Mitochondrial permeability transition pore (mPTP) opening plays a critical role in cardiac
reperfusion injury and its prevention is cardioprotective. Tumour cell mitochondria usually have high levels of
hexokinase isoform 2 (HK2) bound to their outer mitochondrial membranes (OMM) and HK2 binding to heart mitochondria has also been implicated in resistance to
reperfusion injury. HK2 dissociates from heart mitochondria during ischaemia, and the extent of this correlates with the
infarct size on reperfusion. Here we review the mechanisms and regulations of HK2 binding to mitochondria and how this inhibits
mPTP opening and consequent
reperfusion injury.
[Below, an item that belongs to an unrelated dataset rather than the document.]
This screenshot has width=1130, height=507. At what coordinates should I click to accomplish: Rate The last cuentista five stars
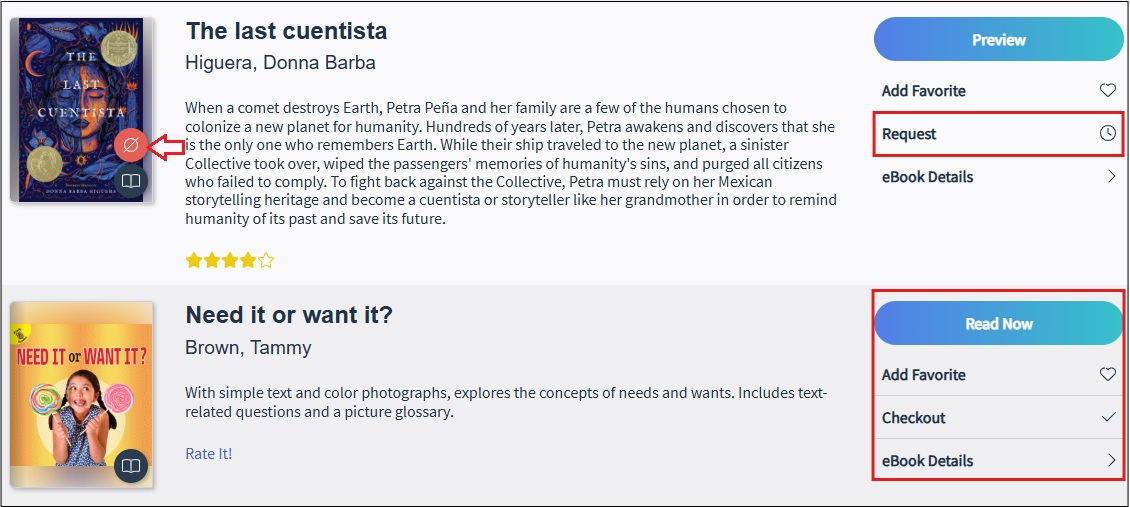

Major determinants of HK2 dissociation are the elevated
glucose-6-phosphate concentrations and decreased pH in ischaemia. These are modulated by the myriad of signalling pathways implicated in preconditioning protocols as a result of a decrease in pre-ischaemic
glycogen content. Loss of mitochondrial HK2 during ischaemia is associated with permeabilization of the OMM to
cytochrome c, which leads to greater
reactive oxygen species production and
mPTP opening during reperfusion. Potential interactions between HK2 and OMM
proteins associated with mitochondrial fission (e.g. Drp1) and apoptosis (
B-cell lymphoma 2 family members) in these processes are examined. Also considered is the role of HK2 binding in stabilizing contact sites between the OMM and the inner membrane. Breakage of these during ischaemia is proposed to facilitate
cytochrome c loss during ischaemia while increasing
mPTP opening and compromising cellular bioenergetics during reperfusion. We end by highlighting the many unanswered questions and discussing the potential of modulating mitochondrial HK2 binding as a pharmacological target.